When a series of medical reverses of his own left Dr. James Gaviser unable to practice surgery, he could have retreated into bitterness.

Instead, say family and friends, Jamie Gaviser devoted himself to others.

“After his kidneys were removed, he was told he probably wouldn’t live past early middle age, perhaps age 45,” said his daughter, Sara Leslie, of Menlo Park, Calif.

“He decided to make his life worth something. He had time and kindness for everyone. He had a refurbished snowblower that was hard to get started, and when he did get it started he would just do the whole block. There was a woman he barely knew with Hodgkin’s and breast cancer, and he got her an appointment at Mayo [Clinic] and drove her there himself.”

Added Mort Naiman, director of the Jewish Community Foundation:

“This was a guy, a plastic surgeon who couldn’t practice anymore, in whom you never saw any bitterness but only a great warm smile who always made everyone around him feel good.”

Gaviser, of Minneapolis, died Feb. 9 at age 72, having far outlasted his predicted mortality with the aid of two transplanted kidneys, one of which was donated by his son, Michael.

He was a plastic surgeon living just off Lake of the Isles, but even when he practiced he was far from the image of the Beverly Hills cut-and-tuck artist, his daughter said.

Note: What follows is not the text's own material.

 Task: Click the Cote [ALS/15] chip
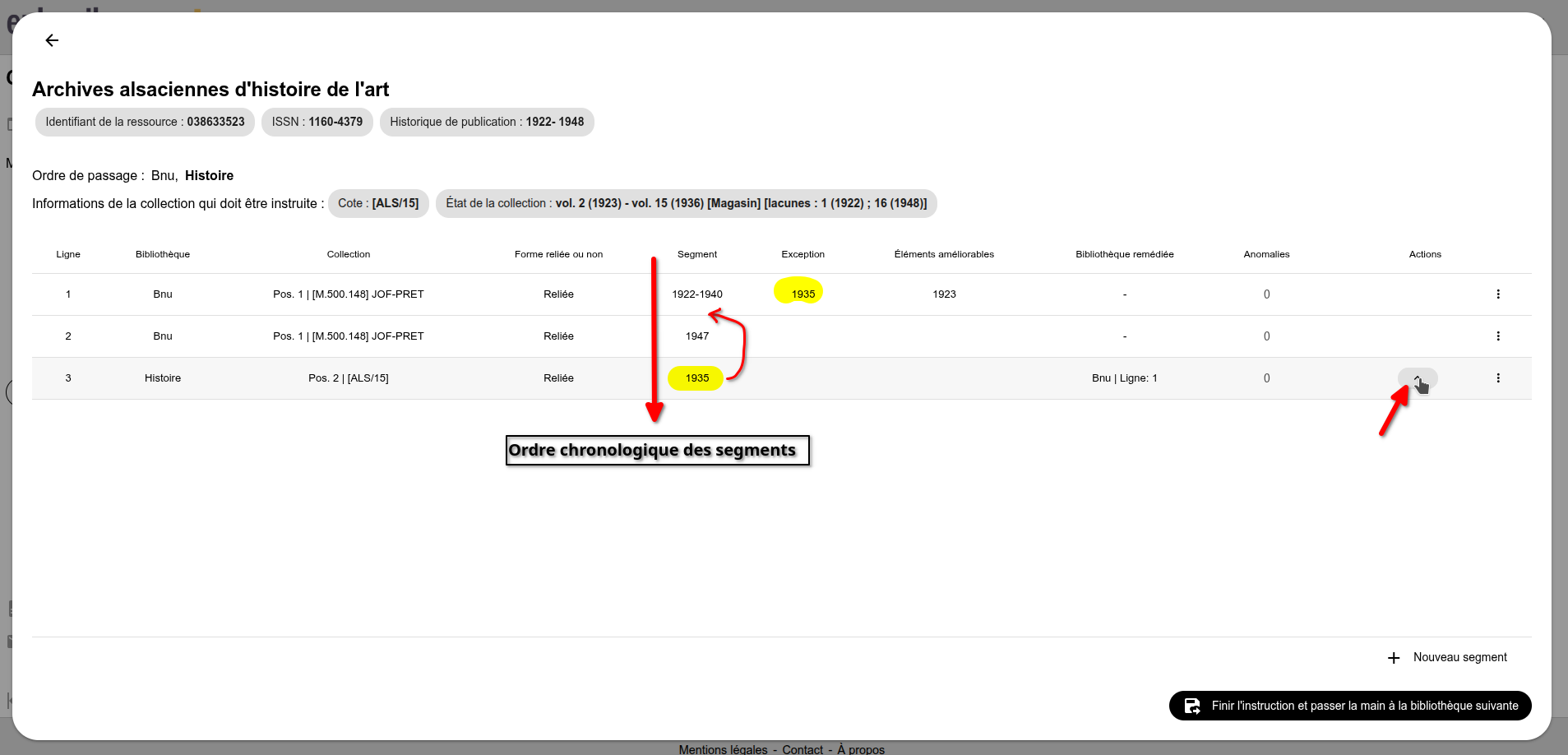[x=378, y=203]
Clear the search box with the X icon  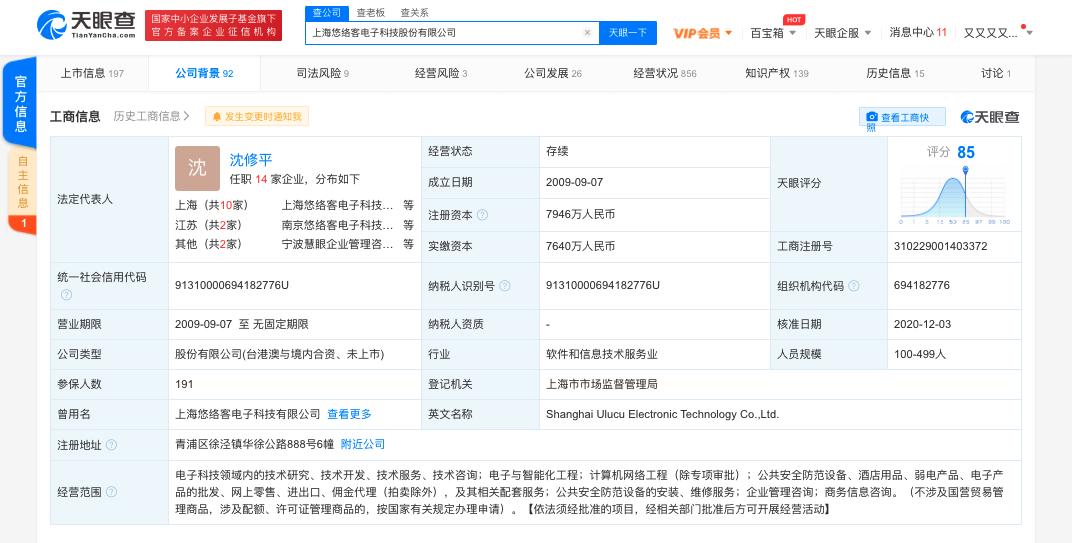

“A third of his work was with patients with skin cancer,” she said, “and he did a lot of work with people with major deformities, helping them have normal lives.

“He hated if people called him ‘doctor.’ He told his rabbi, ‘Please don’t say ‘Doctor.’ I’m Jamie.’ ”

A surgeon’s son, Gaviser was about as complete a product of the University of Minnesota as possible. He was educated in schools associated with the U, from preschool — a lab school attached to campus — through the old Marshall-University High School and into his undergraduate and medical school years. He took his advanced training elsewhere, including Mayo Clinic.

His own medical reverses went on for years: kidney disease, transplants, multiple heart attacks, a brain abscess, a stroke, diabetes.

The understanding he developed for both sides of the medical world was the backdrop for his role in helping launch the Patient Partners program at Abbott Northwestern Hospital, which matches retired physicians and nurses with patients.

“Doctors who’d worked there were helping patients whose families weren’t present, or who didn’t know what questions to ask,” Leslie said. “They didn’t serve as doctors but provided comfort and support — suggesting what they might ask for, or options they might have, or just being there for them.”

Naiman, who became a good friend, was struck by two memories from Gaviser’s funeral. One was an Israeli doctor who “jumped on a plane and came here for it,” in honor of the work Gaviser had done in arranging for exchanges of medical expertise between Minnesota and a hospital in Israel. “Doctors here were volunteering to work there, and that was all thanks to Jamie.”

The other was a “haunting” remark from son Michael, of Scarsdale, N.Y., about the kidney he donated to his dad: “People said to me how wonderful to give your dad a kidney. But I didn’t do it for my dad, I did it for me. I wanted him with me a little longer.”

Besides his children, Gaviser is survived by Judy, his wife of 48 years; his sister, Marsha Tankenoff, of Minneapolis; and six grandchildren.